▶ OBJECTIVE
Please copy the lines starting at the one containing "Where should I click to: Open Schema" and ending at the one containing "Click the search", replacing "heading" with "title" and leaving everything else unchanged.

▶ EXTRACTED MATERIAL
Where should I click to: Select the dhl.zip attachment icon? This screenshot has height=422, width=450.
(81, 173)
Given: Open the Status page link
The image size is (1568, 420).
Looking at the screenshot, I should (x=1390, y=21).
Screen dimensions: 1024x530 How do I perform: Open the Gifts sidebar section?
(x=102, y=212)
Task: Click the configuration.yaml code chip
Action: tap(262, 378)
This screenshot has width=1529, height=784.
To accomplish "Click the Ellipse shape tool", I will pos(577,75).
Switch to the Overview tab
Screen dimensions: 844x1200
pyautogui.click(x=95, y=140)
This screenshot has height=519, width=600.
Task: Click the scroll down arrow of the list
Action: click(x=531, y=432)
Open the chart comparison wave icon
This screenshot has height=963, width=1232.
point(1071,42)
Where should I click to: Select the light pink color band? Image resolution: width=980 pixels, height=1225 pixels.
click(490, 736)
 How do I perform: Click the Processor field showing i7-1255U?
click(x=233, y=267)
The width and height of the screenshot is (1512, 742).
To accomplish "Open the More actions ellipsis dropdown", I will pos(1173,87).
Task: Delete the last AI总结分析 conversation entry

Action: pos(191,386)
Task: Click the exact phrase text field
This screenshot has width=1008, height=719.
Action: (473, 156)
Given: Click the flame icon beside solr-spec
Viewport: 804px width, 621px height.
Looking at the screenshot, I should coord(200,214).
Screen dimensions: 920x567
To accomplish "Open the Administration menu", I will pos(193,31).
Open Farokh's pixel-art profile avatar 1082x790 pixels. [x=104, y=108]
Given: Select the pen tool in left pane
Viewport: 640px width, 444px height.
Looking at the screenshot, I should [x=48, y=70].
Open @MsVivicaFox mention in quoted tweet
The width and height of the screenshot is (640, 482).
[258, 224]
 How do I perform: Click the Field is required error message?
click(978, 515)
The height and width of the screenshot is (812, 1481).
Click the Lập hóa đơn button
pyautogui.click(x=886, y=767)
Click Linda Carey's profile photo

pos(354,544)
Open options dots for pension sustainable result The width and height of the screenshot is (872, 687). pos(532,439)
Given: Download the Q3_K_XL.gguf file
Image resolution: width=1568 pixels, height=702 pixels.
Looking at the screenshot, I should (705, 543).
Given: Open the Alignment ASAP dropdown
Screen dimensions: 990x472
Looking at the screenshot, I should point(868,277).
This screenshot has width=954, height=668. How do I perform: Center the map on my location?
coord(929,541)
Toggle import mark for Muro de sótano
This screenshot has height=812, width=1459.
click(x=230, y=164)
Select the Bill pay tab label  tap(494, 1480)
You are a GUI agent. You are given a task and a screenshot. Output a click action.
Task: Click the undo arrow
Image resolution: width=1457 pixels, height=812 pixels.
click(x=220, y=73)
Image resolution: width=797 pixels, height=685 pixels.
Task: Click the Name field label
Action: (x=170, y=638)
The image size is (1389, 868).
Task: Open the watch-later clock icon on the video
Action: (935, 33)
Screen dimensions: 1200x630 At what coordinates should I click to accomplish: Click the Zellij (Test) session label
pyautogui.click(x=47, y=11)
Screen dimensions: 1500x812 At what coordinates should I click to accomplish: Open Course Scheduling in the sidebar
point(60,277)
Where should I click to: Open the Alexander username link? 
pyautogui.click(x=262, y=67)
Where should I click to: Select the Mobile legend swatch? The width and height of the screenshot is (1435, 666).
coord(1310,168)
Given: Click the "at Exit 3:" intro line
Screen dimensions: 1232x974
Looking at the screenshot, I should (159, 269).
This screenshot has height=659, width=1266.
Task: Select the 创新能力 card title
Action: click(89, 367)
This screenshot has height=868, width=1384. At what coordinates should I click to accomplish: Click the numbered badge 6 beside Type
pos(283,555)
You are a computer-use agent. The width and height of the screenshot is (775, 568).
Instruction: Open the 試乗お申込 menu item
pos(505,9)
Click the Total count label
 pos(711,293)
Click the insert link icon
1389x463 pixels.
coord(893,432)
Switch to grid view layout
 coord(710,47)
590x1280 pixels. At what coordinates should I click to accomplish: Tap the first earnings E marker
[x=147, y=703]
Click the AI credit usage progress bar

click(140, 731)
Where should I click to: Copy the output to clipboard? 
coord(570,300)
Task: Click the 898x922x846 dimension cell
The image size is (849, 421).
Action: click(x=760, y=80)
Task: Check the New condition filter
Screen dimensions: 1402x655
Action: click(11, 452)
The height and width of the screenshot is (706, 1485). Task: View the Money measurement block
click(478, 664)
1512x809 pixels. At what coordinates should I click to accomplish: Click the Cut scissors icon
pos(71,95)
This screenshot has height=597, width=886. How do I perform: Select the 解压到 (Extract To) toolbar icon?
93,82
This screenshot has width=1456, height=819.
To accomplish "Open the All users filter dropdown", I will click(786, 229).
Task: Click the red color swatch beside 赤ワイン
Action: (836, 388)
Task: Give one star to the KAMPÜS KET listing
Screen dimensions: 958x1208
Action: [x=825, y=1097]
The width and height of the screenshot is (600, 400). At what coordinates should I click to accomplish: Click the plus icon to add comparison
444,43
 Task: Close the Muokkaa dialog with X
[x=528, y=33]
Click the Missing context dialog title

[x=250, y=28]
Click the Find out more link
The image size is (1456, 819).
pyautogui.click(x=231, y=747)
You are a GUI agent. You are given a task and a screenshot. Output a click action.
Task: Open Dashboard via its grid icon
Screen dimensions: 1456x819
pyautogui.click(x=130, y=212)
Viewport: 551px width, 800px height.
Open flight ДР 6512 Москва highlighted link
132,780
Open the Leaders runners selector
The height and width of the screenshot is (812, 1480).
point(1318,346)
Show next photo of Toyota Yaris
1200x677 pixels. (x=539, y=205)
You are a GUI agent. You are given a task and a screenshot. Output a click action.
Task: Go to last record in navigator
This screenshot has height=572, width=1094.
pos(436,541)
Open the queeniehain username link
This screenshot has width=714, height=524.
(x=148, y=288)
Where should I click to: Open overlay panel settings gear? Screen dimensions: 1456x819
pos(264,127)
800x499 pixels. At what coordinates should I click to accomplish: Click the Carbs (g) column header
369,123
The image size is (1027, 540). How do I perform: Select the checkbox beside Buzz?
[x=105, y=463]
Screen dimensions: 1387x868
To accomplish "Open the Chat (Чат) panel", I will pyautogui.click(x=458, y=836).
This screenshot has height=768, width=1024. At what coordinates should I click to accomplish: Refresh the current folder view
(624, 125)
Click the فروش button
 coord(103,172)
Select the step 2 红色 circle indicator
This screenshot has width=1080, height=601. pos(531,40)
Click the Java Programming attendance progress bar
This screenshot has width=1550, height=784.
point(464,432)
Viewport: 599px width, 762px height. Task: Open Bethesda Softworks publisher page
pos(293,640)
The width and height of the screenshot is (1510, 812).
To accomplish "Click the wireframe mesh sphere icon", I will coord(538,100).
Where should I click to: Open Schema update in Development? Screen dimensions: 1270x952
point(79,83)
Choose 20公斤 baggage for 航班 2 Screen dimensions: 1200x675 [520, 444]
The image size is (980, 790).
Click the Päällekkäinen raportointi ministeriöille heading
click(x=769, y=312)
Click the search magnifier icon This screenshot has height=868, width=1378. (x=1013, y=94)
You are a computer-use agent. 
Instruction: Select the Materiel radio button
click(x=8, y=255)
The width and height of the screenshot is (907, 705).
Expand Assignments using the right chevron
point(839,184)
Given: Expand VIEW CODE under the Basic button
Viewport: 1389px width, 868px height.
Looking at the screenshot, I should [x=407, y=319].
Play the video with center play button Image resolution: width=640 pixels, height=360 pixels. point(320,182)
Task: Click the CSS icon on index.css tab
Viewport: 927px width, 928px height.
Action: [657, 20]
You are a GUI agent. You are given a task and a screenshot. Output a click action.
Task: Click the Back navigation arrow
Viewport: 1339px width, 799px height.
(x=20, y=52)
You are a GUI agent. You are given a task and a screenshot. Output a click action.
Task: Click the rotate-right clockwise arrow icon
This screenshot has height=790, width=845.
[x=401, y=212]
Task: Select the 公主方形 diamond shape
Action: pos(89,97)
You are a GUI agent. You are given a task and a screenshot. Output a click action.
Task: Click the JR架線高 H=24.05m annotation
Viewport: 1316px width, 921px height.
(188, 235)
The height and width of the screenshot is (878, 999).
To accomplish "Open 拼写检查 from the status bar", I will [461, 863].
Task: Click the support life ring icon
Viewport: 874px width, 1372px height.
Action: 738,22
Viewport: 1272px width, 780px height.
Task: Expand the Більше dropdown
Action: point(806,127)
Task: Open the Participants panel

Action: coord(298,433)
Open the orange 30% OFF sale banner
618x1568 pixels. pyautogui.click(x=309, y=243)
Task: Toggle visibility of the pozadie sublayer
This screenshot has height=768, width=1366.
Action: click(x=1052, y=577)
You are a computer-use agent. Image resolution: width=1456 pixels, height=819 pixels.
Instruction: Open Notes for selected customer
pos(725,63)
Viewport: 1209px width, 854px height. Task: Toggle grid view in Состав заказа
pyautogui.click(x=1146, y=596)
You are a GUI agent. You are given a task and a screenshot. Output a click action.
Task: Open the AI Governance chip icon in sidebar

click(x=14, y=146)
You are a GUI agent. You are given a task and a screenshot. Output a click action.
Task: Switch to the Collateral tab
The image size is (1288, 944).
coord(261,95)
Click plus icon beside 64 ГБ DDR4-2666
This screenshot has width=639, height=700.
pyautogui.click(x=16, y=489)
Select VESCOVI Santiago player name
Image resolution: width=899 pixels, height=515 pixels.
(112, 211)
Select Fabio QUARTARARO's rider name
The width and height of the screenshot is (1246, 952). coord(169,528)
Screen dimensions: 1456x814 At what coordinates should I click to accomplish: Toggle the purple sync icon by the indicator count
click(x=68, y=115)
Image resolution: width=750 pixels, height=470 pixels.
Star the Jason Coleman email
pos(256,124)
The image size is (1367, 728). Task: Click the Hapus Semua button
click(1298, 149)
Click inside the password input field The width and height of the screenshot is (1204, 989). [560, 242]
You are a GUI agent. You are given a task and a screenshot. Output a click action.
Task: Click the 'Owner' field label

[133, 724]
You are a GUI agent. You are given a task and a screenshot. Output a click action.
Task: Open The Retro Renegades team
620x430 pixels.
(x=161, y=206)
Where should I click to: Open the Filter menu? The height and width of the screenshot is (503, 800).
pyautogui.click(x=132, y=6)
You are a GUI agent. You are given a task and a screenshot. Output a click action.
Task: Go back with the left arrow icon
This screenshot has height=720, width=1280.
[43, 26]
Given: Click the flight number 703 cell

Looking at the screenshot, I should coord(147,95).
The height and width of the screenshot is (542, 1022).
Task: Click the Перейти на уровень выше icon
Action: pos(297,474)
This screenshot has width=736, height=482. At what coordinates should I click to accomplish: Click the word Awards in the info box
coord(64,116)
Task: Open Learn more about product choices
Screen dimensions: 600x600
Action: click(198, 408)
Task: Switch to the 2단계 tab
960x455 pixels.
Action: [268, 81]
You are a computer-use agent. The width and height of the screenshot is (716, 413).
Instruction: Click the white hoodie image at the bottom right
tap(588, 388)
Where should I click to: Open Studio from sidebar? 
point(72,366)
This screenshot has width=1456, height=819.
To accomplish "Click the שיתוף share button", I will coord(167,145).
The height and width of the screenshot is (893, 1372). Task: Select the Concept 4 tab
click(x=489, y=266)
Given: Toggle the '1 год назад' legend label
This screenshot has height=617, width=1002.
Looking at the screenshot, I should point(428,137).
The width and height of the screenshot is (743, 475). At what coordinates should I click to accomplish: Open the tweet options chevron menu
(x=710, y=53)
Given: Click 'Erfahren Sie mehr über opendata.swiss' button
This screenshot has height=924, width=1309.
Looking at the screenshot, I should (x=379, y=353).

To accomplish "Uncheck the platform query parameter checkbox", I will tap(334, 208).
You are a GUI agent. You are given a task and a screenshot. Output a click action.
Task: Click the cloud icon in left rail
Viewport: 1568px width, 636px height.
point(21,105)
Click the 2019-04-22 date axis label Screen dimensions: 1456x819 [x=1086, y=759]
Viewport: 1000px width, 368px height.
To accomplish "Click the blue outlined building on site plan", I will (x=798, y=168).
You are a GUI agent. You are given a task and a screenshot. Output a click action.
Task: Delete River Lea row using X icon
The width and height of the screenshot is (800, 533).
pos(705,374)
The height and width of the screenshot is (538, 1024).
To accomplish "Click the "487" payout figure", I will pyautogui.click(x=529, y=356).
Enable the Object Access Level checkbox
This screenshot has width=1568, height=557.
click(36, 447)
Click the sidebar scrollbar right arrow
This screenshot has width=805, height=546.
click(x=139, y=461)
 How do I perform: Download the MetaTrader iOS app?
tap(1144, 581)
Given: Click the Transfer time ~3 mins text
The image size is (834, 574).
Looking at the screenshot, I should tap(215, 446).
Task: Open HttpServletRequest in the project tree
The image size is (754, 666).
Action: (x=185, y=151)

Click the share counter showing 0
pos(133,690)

▶ WORKED SOLUTION
Where should I click to: Open Schema update in Development? Screen dimensions: 1270x952
point(79,83)
Choose 20公斤 baggage for 航班 2 Screen dimensions: 1200x675 [520, 444]
The image size is (980, 790).
Click the Päällekkäinen raportointi ministeriöille title
click(x=769, y=312)
Click the search magnifier icon This screenshot has height=868, width=1378. (x=1013, y=94)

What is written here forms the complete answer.